Could you rewrite everything in the material from the line containing "Select The Bandung Town option" down to the line containing "Expand the Build, Execution, Deployment", with "Expand" replaced by "Collapse" and nothing else changed?

» Provided data
-- Start --

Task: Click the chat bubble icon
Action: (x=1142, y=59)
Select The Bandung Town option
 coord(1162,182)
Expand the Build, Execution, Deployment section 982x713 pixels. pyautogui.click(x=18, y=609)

-- End --
-- Start --

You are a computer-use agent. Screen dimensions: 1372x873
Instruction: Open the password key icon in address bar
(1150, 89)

-- End --

» Correct output
Select The Bandung Town option
 coord(1162,182)
Collapse the Build, Execution, Deployment section 982x713 pixels. pyautogui.click(x=18, y=609)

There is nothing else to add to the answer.